9/10 Thur 2:30pm Zhibai Zhang (CityTech CUNY)
Title: Black Rings in Supergravity
Abstract:
Black rings are five-dimensional black holes with non-spherical event
horizons. Their existence indicates that the black hole uniqueness
theorems of four dimensions do not apply in five dimensions, and that
the classification of black holes in higher dimensions is more rich. In
this talk, I will give a brief review of the general properties of
black rings and their construction, present new black ring solutions in
supergravity and discuss their thermodynamics. I will also discuss some
possible future directions.
9/3 Thur 3:30pm (note special time) Tzu-Chieh Wei (YITP)
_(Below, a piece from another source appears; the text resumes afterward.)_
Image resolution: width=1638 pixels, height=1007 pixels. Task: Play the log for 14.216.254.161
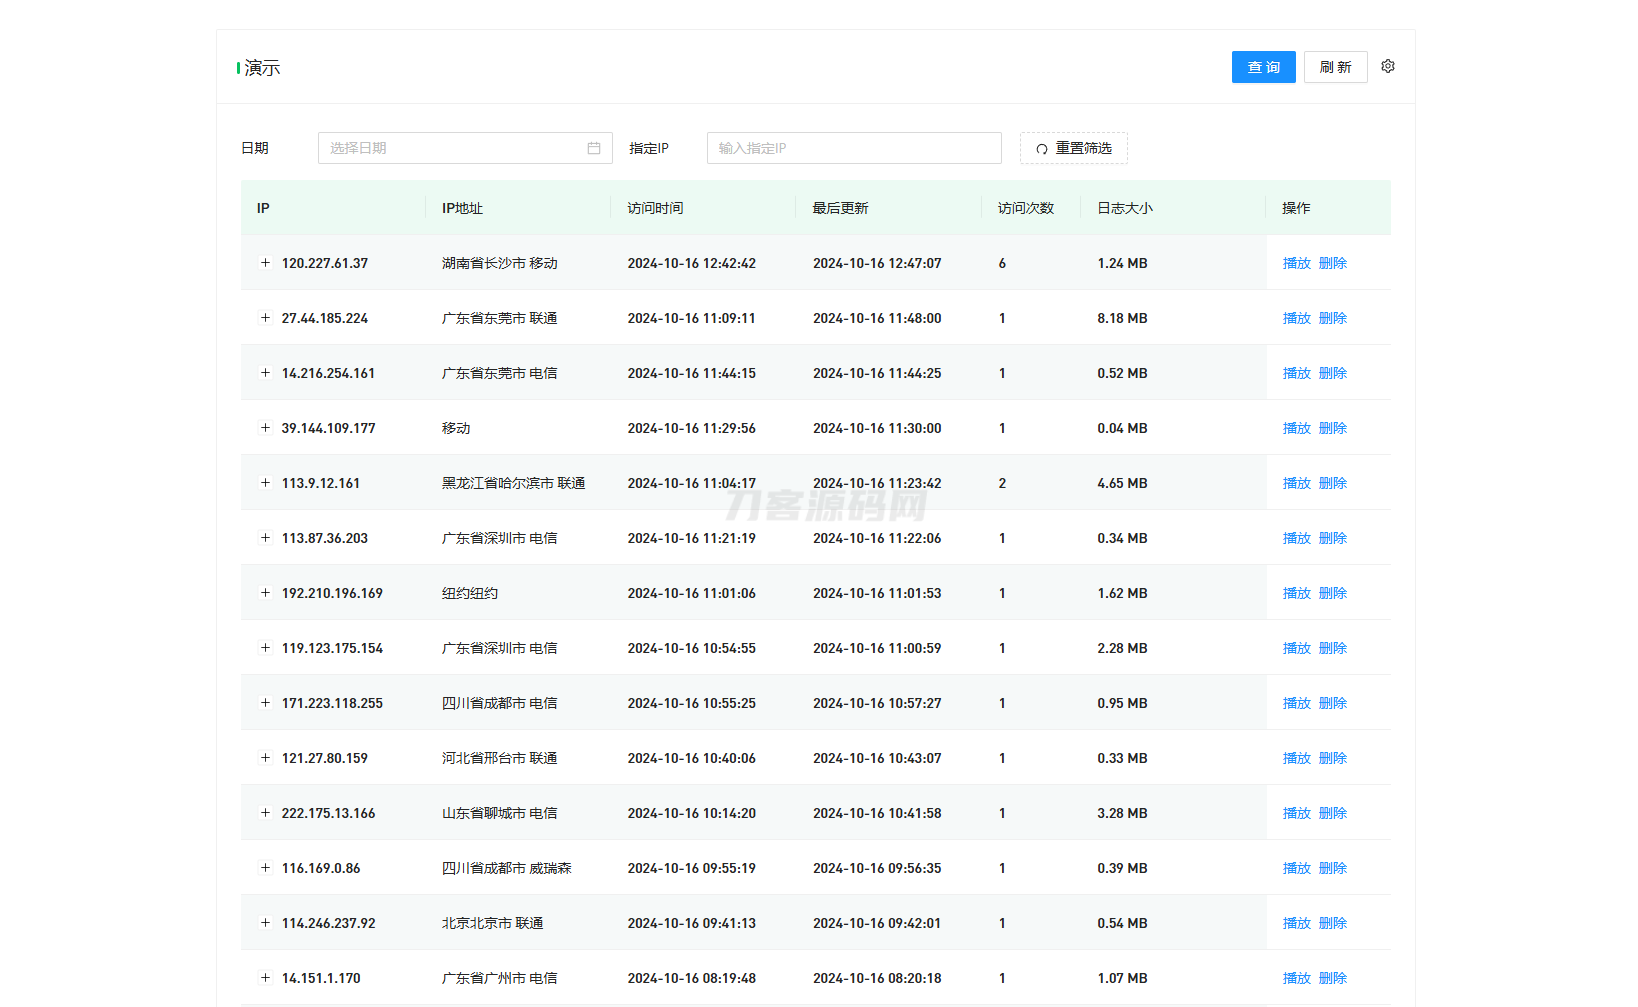point(1296,373)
Title: Hamiltonian quantum computer in one dimension
Abstract:
There are several approaches for quantum computation (QC), such as the
standard circuit model, adiabatic QC, measured-based QC, etc. In
addition, quantum computation can be achieved by preparing an
appropriate initial product state of qudits and then letting it evolve
under a fixed Hamiltonian. The readout is made by measurement on
individual qudits at some later time. Feynman was the first to propose
such a Hamiltonian quantum computer, but his Hamiltonian involves
4-body interaction among qubits that are not geometrically local. Can a
Hamiltonian quantum computer be constructed even in a one-dimensional
geometry with short-ranged (i.e. nearest few neighbors)
interaction? It turns out that it is possible with a nearest-neighbor
(i.e., 2-local) interaction, but the individual spins need to have at
least 8 levels (i.e., the local Hilbert space has dimension d=8).
Here we consider the compromise between the locality k and the local
dimension d in one spatial dimension for universal Hamiltonian quantum
computers. As the locality k increases, it is expected that the minimum
required d can decrease. In particular, for 3-local interactions (k=3)
how much lower than 8 can the local dimension d? We provide a
construction that uses d=5, i.e. spin-2. The resulting Hamiltonian is,
however, not translationally invariant. When one imposes translation
invariance, the required d will need be higher. We also provide another
construction with d=8 translationally invariant Hamiltonian that is
universal (in the sense of quantum computation). One implication of our
results is that simulating generic 1D chains of spin-2 particles
belongs to the complexity class BQP and is fact BQP-complete.
* Only basic quantum mechanics is used in this talk and no background on quantum computation is required
8/26 Wed 2:30pm Michael Spillane (YITP)
Title: Thermal Corrections to Renyi Entropies on S^{d-1}
Abstract:
Interest in entanglement entropy and its generalization R\'{e}nyi
entropy is growing due to its applications in a variety of fields in
physics, from quantum computation and phase transitions to black hole
physics and holography. In this talk I will discuss the effects
of a small finite temperature on both measures of entanglement.
The primary focus will be on calculating corrections for a free fermion
on an n-sphere. Via conformal maps and a Boltzmann expansion of
the density matrix, the corrections can be related to a specific two
point function on a conical space. This work expands on previous work
in Refs. arXiv:1407.1358 and arXiv:1411.6505.